FLASH
Quando la luce naturale non è sufficiente per effettuare una corretta esposizione può essere utilizzato il flash.
Le reflex sono tutte dotate di una slitta porta flash chiamato contatto caldo, che serve per sincronizzare l'apertura dell'otturatore con il lampo del flash; in alcuni modelli, in aggiunta, vi è la presenza di un flash incorporato a scomparsa.
E' importante rispettare il tempo sincro-flash o al limite più lento, per non incorrere nell'inconveniente di avere una parte della fotografia tutta nera (non esposta).
Quanto più sarà veloce il tempo di esposizione, rispetto al tempo sincro-flash, maggiore sarà la zona non esposta.
I flash si differenziano per il loro numero guida (NG), normalmente riferito ad una pellicola da 100 ASA, che indica la potenza del flash, maggiore è il numero (esempio NG 32), maggiore è la potenza.

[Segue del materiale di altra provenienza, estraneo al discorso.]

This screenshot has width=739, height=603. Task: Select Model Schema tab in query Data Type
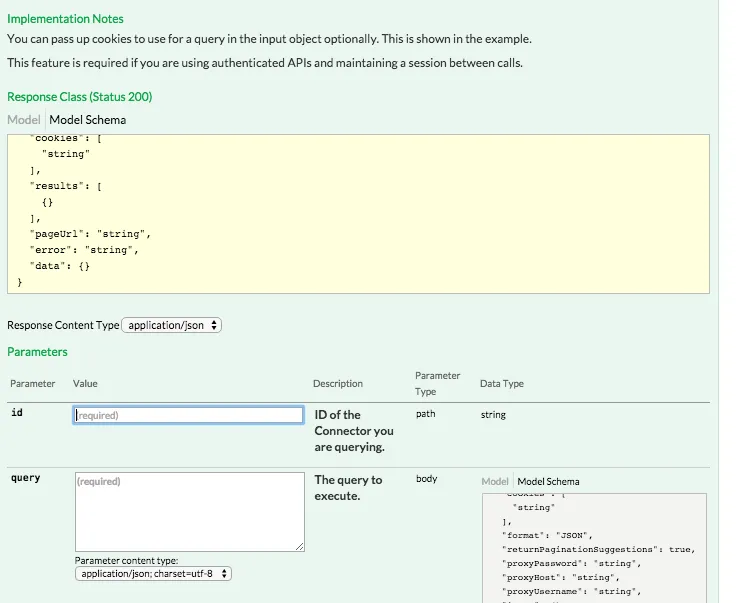pos(548,481)
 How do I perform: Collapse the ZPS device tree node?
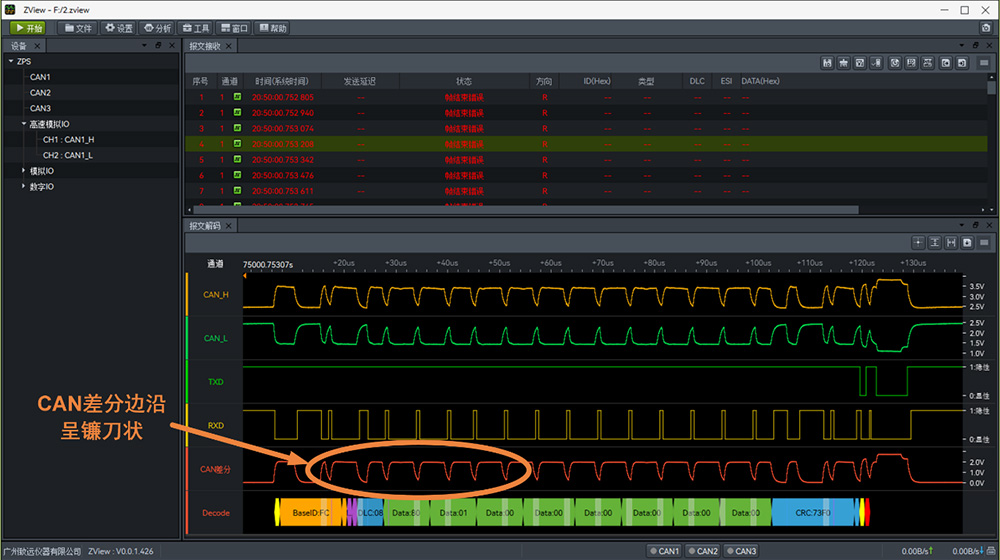coord(11,61)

Utilizzando il flash per esporre correttamente tutto il fotogramma s'imposta il tempo di esposizione specifico, che varia a seconda della macchina fotografica utilizzata, e si sceglie l'apertura del diaframma, che è uguale al NG diviso la distanza (in metri) tra il soggetto e il flash.
Per esempio con un flash
NG 32
ed un soggetto posto a
6 metri
di distanza, si avrà un diaframma uguale:
32 : 6 = 5,3
quindi per la scala diaframma si utilizza
f 5,6.
Il controllo dell'esposizione flash si può eseguire manualmente, in automatico o in TTL (attraverso l'obiettivo).